_What the task requires:_
In the material below, the required lines run from the one containing "This screenshot has width=1020, height=389." through the one containing "The width and height of the screenshot is (929, 647).". Copy those lines exactly, ends included, and nothing else.

_Record excerpts:_
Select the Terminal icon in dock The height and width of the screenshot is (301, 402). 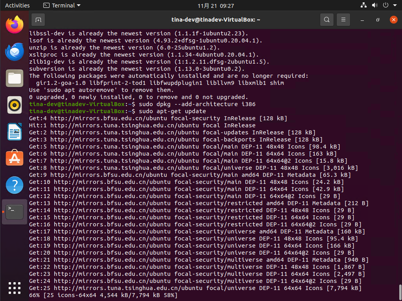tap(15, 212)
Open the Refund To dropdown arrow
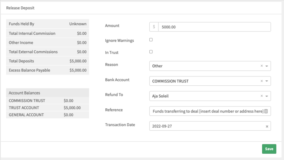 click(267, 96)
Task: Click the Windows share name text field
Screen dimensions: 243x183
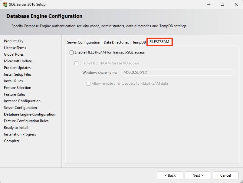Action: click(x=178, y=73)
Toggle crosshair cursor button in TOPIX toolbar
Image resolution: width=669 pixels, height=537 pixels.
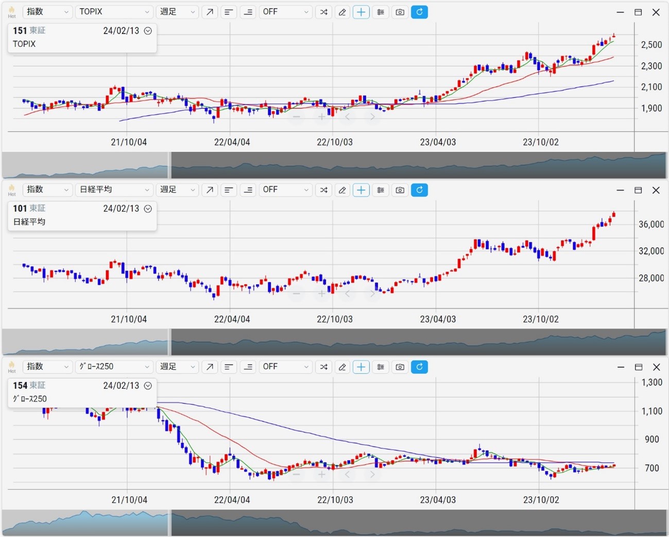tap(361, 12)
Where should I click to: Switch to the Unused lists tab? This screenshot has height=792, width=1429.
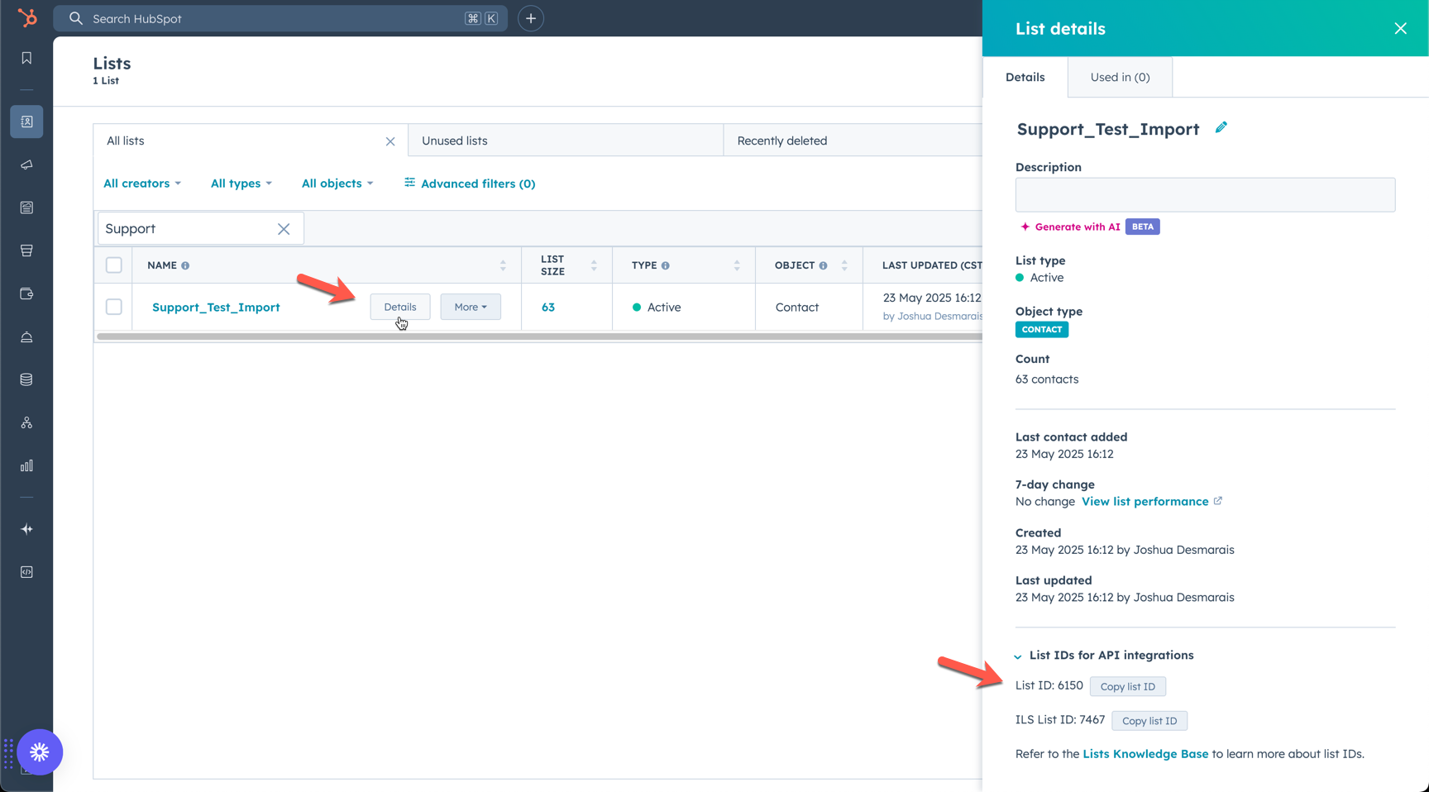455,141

---

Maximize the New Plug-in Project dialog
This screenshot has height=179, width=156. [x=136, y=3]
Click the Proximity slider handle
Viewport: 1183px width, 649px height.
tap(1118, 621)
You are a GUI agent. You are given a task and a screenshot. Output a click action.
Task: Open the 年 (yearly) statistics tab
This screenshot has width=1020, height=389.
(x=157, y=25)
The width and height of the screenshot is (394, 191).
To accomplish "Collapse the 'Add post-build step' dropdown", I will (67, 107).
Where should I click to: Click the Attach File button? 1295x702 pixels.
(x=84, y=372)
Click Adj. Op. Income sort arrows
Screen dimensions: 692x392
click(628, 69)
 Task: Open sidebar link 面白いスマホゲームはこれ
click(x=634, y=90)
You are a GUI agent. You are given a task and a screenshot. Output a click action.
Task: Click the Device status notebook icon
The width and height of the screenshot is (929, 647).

_Written response:_
This screenshot has width=1020, height=389.
(x=157, y=25)
The width and height of the screenshot is (394, 191).
To accomplish "Collapse the 'Add post-build step' dropdown", I will (67, 107).
Where should I click to: Click the Attach File button? 1295x702 pixels.
(x=84, y=372)
Click Adj. Op. Income sort arrows
Screen dimensions: 692x392
click(628, 69)
 Task: Open sidebar link 面白いスマホゲームはこれ
click(x=634, y=90)
You are a GUI agent. You are given a task and a screenshot. Output a click action.
Task: Click the Device status notebook icon
The width and height of the screenshot is (929, 647).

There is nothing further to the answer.